The ghatam, one of the most ancient percussion instruments of South India, is a mud pot with open and narrow mouth. Known as Noot in Kashmir and Mudki in Rajasthan, it was used more or less in folk dance music. But in Southern India, it has become an highly sophisticated instrument, played at concert level.
The Ethnic Percussion ghatam includes in construction all possible knowledge to transfer a clay form -like indian ghatam- to a speaker, according to standards of his tradition. Also Ethnic Percussion ghatam has been used in music performances at Chennai from the musician Vikku Vinayakram.
The Ethnic Percussion Ghatam-Udu is a unique idiophone instrument made in the workshop owned by Anastasia Mamali. This instrument offers to the musician the posibility of using the ghatam strokes in fingers while keeping the worm base sound of an udu drum.
The Ethnic Percussion udu drum is based on the traditional African form of musical instruments. Greek clay with admixtures ensures the most in durability of the instrument and the clarity in sound. The clay mixture and the well designed form, bring out easily the deep and warm base sound as well as a range of high tonalities.
The tabla constitutes a vital part of Indian music, especially in the North India, and no concert, either vocal or instrumental, can take place without a pair of tabla. It consists of two drums, the bayan played with the left hand and the dayan played with the right hand. The clay tabla, mosty the bayan, has been used, mainly because it produces an excellent sound. The Ethnic Percussion Tabla is crafted with exceptionally hight quality standards.
Mridangam is the most popular classical instrument in South India. Literally it means: The clay drum. The Ethnic Percussion mridangam is based on the acoustic prototypes of this tradition.It has also been played in Chennai by the famous N.Ramakrishnan.
The greek doumbek, which is played in certain areas of Greece, is associated with traditional folk music, accompanying singers and wind instruments.
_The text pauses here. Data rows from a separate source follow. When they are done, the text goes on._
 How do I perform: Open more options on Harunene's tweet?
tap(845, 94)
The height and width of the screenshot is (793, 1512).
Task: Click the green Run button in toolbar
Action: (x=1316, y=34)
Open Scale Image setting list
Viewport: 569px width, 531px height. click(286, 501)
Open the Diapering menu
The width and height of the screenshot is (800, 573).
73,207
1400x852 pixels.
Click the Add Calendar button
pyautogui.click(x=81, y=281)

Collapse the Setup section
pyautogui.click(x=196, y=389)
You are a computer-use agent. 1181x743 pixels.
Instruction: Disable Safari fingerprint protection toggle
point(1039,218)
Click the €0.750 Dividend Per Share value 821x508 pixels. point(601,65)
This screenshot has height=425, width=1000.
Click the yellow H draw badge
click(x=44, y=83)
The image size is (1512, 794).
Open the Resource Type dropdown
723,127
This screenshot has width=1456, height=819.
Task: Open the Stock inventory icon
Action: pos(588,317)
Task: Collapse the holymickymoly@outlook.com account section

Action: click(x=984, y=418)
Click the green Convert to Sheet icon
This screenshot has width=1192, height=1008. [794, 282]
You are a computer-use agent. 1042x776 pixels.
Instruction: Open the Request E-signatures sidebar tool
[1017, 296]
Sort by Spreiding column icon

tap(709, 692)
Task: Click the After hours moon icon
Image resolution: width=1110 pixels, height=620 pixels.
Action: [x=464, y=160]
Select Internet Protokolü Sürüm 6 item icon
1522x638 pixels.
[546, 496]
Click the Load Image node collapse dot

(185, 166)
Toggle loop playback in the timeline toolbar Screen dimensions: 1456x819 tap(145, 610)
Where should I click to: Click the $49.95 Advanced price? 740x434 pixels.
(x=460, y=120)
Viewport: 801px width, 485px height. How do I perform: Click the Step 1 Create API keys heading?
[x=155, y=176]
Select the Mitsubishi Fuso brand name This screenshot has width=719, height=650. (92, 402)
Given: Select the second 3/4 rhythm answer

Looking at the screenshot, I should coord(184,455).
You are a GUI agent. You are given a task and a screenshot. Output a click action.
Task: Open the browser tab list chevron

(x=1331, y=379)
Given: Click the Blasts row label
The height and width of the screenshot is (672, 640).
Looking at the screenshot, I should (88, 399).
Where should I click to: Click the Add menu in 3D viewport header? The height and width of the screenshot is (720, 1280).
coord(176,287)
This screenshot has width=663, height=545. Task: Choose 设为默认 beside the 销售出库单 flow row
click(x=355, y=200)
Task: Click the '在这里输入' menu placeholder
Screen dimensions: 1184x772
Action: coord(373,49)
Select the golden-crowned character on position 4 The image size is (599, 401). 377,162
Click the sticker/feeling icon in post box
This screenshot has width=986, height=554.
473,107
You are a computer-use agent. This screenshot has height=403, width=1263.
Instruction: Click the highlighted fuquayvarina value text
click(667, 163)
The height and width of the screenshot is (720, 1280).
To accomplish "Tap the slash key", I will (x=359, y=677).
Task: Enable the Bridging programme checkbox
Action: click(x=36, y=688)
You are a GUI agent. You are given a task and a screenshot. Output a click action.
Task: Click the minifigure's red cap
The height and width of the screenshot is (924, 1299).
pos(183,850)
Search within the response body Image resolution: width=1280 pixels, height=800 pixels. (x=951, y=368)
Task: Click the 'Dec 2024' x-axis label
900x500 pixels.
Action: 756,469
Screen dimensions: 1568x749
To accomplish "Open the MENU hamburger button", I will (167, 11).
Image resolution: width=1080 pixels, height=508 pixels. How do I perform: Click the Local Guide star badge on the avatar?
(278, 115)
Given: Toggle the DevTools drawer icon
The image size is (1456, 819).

The Ethnic Percussion Greek darbuk is a result of survey and reviving of these instrumets that were in use till late 19th to early 20th century. Increasing demand for this revived instruments among professional musicians is only an indication of the dynamic results in oriental sounds under forceful performance or studio work.
The Ethnic Percussion arabic darbuk (darbuka), size of leather surface from 7 to 11 inch, is tied in the traditional way or with metalic rings.The very first big one –doholla– was made for musician, Hossam Ramzy, used in his tour in the USA. At the Ethnic Percussion workshop a musician can contribute by taking part in the final design of the instrument, and adapt the different details in construction to his/her taste.
The zarb(or tombak) is a unique goblet drum, originally made for classical Iranian music, becomes a challenge to the new percussionists demanding skilfull techniques and sensitive playing.
The Ethnic Percussion zarb follows the constructive details as recommended by today’s famous Iranian musicians, the Trio Chemirani.